Exercise aim:
Would you please transcribe, exactly as written, the lines of the entries below starting at the one that holds "Germination Guide (24, 2444)" and ending at the one that holds "Afghan Kush Autoflower Seeds (89, 263)", both included?

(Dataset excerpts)
━━━━━━━━━━━━━━━━━━━━

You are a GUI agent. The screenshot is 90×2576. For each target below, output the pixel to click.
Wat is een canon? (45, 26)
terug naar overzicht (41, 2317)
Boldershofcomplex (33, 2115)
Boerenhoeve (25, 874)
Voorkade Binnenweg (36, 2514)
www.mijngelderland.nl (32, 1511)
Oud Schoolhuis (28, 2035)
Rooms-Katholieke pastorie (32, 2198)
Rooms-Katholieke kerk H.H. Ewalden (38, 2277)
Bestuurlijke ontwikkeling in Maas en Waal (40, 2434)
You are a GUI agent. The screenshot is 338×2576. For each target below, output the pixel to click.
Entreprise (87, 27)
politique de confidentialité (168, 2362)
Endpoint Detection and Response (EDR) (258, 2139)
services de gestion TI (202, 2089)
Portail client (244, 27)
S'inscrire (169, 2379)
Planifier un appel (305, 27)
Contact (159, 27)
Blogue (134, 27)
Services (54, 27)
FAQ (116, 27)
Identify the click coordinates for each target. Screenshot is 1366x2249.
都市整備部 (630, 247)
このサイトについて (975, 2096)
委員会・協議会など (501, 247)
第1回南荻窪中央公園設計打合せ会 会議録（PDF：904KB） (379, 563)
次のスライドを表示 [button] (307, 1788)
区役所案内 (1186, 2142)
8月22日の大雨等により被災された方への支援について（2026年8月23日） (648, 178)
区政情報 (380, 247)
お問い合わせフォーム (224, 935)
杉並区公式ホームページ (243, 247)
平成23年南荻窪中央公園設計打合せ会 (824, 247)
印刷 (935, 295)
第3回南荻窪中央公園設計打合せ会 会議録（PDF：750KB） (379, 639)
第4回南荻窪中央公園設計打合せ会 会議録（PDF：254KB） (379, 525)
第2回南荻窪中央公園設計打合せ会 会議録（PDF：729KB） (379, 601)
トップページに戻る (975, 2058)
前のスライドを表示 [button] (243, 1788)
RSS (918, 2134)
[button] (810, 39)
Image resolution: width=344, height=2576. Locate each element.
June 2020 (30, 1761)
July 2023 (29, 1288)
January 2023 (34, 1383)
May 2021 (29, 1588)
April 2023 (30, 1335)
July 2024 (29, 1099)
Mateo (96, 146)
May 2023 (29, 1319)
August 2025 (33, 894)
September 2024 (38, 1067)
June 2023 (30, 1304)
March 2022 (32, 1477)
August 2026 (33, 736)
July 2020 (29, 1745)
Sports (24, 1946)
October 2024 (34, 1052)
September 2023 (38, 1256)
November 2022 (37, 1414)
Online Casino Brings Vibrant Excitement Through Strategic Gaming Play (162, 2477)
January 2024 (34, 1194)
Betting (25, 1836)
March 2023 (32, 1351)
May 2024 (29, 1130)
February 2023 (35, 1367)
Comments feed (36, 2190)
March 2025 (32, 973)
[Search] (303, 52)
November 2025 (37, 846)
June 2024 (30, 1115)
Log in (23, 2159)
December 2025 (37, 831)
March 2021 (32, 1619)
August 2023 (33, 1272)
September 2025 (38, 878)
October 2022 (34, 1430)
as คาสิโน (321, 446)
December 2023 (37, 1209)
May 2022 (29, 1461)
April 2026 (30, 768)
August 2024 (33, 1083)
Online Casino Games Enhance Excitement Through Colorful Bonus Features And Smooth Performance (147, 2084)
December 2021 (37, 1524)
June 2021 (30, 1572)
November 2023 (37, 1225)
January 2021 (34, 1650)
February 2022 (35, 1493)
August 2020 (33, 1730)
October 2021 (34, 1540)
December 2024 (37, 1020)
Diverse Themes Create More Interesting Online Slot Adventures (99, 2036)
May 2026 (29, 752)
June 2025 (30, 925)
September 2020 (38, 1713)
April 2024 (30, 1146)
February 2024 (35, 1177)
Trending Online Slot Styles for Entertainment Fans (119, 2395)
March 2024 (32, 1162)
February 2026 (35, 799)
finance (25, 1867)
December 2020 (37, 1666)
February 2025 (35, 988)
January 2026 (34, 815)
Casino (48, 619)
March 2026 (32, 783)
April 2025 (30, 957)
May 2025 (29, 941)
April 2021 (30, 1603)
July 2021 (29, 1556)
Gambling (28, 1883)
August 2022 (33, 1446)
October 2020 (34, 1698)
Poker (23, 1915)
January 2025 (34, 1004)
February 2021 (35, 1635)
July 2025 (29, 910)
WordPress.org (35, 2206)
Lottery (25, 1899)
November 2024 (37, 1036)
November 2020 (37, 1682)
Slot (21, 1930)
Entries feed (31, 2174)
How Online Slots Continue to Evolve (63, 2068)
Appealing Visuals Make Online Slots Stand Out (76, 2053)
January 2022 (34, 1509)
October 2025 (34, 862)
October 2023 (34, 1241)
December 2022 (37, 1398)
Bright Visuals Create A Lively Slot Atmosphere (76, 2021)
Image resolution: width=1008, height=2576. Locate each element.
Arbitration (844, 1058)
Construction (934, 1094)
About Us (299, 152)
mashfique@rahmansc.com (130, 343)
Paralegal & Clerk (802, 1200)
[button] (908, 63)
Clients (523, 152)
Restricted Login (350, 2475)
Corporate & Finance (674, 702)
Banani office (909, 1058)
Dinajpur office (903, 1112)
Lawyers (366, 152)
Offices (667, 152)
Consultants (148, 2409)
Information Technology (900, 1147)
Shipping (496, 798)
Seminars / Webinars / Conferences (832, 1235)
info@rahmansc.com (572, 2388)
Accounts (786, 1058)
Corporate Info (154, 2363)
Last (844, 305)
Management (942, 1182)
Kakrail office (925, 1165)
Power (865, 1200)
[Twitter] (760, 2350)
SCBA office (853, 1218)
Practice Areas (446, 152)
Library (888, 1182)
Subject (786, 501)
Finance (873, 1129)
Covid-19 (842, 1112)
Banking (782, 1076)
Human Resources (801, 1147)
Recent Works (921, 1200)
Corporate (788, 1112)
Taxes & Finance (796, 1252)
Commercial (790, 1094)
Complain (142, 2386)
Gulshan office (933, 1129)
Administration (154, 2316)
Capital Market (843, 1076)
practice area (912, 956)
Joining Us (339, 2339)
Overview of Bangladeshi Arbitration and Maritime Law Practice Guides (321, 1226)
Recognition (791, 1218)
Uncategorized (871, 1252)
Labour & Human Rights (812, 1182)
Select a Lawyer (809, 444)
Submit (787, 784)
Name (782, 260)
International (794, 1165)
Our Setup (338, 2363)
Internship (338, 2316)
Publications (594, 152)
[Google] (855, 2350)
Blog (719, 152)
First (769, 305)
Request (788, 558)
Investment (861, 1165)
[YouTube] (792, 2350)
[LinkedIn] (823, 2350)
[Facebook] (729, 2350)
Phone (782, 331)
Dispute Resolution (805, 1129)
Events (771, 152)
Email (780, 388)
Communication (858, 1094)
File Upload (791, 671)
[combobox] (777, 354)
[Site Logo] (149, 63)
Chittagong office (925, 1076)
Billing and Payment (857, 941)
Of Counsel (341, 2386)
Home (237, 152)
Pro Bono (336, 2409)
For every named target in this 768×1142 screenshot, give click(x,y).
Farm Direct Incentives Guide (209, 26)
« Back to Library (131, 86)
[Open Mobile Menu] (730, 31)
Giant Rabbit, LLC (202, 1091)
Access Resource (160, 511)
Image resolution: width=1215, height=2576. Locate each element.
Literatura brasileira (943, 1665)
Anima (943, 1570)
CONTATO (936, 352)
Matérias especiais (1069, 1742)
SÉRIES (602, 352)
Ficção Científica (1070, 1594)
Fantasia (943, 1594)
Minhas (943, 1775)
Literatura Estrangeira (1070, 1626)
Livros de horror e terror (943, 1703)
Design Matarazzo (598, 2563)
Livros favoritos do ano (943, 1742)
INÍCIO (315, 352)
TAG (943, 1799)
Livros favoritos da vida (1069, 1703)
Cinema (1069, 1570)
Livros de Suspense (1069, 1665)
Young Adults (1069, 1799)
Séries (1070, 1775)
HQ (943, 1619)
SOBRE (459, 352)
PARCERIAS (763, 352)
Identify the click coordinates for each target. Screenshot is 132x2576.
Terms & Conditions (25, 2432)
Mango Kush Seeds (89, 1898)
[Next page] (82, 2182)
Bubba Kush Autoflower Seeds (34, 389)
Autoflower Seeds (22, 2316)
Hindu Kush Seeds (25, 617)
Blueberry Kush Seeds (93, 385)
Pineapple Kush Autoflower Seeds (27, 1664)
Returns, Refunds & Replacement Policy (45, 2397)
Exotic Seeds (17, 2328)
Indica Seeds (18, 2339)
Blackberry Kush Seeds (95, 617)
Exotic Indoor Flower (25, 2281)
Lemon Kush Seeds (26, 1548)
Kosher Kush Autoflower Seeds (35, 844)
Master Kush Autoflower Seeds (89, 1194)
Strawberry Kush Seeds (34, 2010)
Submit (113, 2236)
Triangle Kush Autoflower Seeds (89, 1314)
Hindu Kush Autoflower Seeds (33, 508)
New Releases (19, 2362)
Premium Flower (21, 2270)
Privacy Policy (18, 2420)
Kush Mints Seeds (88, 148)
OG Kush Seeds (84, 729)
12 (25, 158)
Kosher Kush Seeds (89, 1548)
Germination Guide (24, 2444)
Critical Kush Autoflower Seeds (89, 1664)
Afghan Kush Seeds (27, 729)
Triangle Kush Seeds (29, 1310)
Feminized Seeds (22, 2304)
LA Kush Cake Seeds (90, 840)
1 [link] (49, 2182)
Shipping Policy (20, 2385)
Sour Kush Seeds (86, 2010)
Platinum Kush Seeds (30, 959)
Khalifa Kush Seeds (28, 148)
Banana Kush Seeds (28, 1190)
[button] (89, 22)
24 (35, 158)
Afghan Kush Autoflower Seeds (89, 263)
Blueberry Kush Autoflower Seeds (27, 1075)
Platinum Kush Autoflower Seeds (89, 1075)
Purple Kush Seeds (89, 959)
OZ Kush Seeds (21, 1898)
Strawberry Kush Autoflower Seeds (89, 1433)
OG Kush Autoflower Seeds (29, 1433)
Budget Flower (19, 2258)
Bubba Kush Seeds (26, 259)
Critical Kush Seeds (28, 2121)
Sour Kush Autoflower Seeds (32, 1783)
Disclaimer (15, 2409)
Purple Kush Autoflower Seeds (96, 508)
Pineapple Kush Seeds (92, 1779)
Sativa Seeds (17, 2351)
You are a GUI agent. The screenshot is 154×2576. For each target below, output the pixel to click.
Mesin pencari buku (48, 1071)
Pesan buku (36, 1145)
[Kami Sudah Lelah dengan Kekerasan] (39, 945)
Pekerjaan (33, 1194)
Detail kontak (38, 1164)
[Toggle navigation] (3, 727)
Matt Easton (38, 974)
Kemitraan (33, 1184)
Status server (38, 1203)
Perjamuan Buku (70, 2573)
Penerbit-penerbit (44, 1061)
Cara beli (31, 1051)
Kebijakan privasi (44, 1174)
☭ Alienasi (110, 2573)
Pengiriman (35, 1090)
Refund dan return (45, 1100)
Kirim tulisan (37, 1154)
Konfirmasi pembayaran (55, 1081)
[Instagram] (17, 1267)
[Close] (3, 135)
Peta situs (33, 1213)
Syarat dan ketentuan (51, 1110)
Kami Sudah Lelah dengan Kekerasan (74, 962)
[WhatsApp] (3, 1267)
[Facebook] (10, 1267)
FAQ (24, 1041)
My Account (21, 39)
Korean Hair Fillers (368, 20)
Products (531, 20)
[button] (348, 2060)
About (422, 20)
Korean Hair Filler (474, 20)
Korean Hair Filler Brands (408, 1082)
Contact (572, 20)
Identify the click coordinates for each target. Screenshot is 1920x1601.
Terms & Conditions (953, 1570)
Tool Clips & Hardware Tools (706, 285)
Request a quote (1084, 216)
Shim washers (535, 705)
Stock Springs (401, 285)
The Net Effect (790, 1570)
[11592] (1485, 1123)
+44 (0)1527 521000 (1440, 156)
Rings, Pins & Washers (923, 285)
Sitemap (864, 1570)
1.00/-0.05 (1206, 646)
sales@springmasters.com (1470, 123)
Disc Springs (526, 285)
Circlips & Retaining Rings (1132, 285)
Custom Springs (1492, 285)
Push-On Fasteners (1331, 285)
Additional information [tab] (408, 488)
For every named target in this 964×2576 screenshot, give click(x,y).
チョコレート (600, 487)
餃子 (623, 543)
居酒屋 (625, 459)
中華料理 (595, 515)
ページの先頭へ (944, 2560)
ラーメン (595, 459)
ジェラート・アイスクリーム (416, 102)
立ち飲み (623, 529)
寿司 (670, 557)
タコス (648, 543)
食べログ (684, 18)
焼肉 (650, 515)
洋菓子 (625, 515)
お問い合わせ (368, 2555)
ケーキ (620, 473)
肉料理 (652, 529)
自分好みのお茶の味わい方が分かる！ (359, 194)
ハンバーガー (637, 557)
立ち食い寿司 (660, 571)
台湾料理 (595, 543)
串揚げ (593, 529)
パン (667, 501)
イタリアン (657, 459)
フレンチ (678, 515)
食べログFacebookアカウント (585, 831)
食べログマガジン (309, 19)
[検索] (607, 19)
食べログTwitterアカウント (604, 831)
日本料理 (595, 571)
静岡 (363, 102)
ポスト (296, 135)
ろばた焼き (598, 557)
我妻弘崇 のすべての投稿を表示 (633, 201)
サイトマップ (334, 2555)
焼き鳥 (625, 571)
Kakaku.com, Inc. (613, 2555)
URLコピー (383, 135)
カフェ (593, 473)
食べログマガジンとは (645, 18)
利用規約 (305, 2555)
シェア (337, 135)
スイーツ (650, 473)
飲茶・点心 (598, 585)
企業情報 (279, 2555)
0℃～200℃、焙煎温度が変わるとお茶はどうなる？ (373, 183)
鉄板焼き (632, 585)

━━━━━━━━━━━━━━━━━━━━

Result for this task:
Germination Guide (24, 2444)
Critical Kush Autoflower Seeds (89, 1664)
Afghan Kush Seeds (27, 729)
Triangle Kush Seeds (29, 1310)
Feminized Seeds (22, 2304)
LA Kush Cake Seeds (90, 840)
1 [link] (49, 2182)
Shipping Policy (20, 2385)
Sour Kush Seeds (86, 2010)
Platinum Kush Seeds (30, 959)
Khalifa Kush Seeds (28, 148)
Banana Kush Seeds (28, 1190)
[button] (89, 22)
24 (35, 158)
Afghan Kush Autoflower Seeds (89, 263)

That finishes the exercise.